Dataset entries
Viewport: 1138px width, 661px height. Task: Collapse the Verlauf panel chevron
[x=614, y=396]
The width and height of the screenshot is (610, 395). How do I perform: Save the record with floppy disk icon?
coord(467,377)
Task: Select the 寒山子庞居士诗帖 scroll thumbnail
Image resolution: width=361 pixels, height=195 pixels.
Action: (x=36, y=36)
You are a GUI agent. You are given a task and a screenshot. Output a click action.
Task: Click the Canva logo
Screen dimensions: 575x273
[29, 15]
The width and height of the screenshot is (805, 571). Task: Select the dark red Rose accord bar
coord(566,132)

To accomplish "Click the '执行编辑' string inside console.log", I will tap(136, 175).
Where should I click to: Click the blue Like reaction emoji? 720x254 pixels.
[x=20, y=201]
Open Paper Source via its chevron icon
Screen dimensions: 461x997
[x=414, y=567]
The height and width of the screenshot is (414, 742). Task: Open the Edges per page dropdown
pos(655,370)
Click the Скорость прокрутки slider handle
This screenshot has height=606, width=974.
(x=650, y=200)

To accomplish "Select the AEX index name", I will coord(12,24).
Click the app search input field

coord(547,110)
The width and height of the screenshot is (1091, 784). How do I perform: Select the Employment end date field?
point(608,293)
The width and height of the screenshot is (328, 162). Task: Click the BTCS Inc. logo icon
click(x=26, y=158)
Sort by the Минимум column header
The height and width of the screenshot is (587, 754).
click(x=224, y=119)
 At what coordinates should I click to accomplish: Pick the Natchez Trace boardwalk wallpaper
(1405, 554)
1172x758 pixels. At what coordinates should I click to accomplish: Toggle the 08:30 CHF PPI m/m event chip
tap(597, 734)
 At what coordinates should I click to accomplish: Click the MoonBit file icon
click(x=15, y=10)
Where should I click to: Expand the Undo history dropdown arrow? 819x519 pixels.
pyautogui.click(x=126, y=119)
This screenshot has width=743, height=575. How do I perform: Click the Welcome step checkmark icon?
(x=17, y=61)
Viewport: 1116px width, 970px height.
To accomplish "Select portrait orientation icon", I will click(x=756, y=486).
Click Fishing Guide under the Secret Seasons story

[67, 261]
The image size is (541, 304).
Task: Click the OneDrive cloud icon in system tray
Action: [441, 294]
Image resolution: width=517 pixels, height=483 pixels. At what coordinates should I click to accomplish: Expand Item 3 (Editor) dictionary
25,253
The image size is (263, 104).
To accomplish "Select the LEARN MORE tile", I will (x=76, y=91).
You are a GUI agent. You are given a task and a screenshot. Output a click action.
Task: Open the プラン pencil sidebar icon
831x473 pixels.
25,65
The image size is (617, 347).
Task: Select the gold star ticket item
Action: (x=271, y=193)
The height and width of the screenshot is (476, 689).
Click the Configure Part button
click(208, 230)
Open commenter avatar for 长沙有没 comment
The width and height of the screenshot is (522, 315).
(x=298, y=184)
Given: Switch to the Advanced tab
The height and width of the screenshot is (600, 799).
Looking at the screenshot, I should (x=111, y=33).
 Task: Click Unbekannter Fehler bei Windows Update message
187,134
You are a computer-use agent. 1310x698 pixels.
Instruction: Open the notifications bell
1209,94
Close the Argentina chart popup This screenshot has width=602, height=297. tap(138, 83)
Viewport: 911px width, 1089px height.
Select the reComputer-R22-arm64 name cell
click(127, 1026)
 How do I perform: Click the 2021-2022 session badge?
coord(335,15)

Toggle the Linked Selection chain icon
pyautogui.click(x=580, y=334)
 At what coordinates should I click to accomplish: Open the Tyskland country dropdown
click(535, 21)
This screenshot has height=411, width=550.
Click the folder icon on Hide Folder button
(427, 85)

**What the exercise asks:** Where the records above contain a line with "This screenshot has height=411, width=550.", repeat that line and each later line through the end, exactly, and nothing more.

**Completed exercise:**
This screenshot has height=411, width=550.
Click the folder icon on Hide Folder button
(427, 85)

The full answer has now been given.